Complex Channels and Floodplains: Both complex channels and floodplains provide valuable habitat for all Pacific salmon species. Complex channels consist of meandering, island-braided, pool-riffle and forced pool-riffle channels. Complex floodplain habitats consist of wetlands, oxbows, side channels, sloughs and beaver ponds, and steeper, more constrained channels with high levels of large woody debris (LWD). Densities of spawning and rearing salmon are highest in areas of high-quality, naturally-functioning floodplain habitat and in areas with LWD, compared to anthropogenically modified floodplains.
Complex floodplain habitats are dynamic systems that change over time.

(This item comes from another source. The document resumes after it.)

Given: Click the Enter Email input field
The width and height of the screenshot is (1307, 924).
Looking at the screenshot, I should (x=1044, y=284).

As such, the habitat-forming processes that create and maintain these habitats (e.g., erosion and aggradation, input of large wood from riparian forests) should be considered integral to the habitat.

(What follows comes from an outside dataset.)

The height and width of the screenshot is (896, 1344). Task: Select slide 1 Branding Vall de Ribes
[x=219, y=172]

Thermal Refugia: Thermal refugia typically include coolwater tributaries, lateral seeps, side channels, tributary junctions, deep pools, areas of groundwater upwelling, and other mainstem river habitats that are cooler than surrounding waters (≥2° C cooler). Spatial scales can range from entire tributaries (e.g., spring-fed streams), to stream reaches, to highly localized pockets of water only a few square meters in size embedded within larger rivers.
Thermal refugia provide areas to escape high water temperatures and are critical to salmon survival, especially during hot, dry summers in California, Idaho, and eastern Oregon and Washington. Thermal refugia also provide important holding and rearing habitat for adults and juveniles.
Thermal refugia are susceptible to blockage by artificial barriers. Reduced flows can also reduce or eliminate access to refugia. Loss of structural elements such as large wood can also influence the formation of thermal refugia.
Spawning Habitat: Salmon spawning habitat is typically defined as low gradient stream reaches (<3%), containing clean gravel with low levels of fine sediment and high inter gravel flow. Many spawning areas have been well defined by historical and current spawner surveys, and detailed maps exist for some watersheds. Spawning habitat is especially sensitive to stress and degradation by a number of land- and water-use activities that affect the quality, quantity, and stability of spawning habitat (e.g., sediment deposition from land disturbance, streambank armoring, water withdrawals).
Estuaries: Estuaries include nearshore areas such as bays, sounds, inlets, river mouths and deltas, pocket estuaries, and lagoons influenced by ocean and freshwater. Because of tidal cycles and freshwater runoff, salinity varies within estuaries and results in great diversity, offering freshwater, brackish and marine habitats within close proximity. Such areas tend to be shallow, protected, nutrient rich, and are biologically productive, providing important habitat for marine organisms, including salmon.
Marine and Estuarine Submerged Aquatic Vegetation: Submerged aquatic vegetation includes the canopy kelps and eelgrass. These habitats have been shown to have some of the highest primary productivity in the marine environment and provide a significant contribution to the marine and estuarine food webs.
Kelps are brown macroalgae and include those that float to form canopies and those that do not, such as Laminaria spp. Canopy-forming kelps of the eastern Pacific Coast are dominated by two species, giant kelp (Macrocystis pyrifera) and bull kelp (Nereocystis leutkeana). Kelp plants, besides requiring moderate to high water movement and energy levels, are most likely limited by the availability of suitable substrate. Native eelgrass (Zostera marina) forms dense beds of leafy shoots year-round in the soft sediments of the lower intertidal and shallow subtidal zone. Eelgrass forms a three-dimensional structure in an otherwise two-dimensional (sand or mud) environment.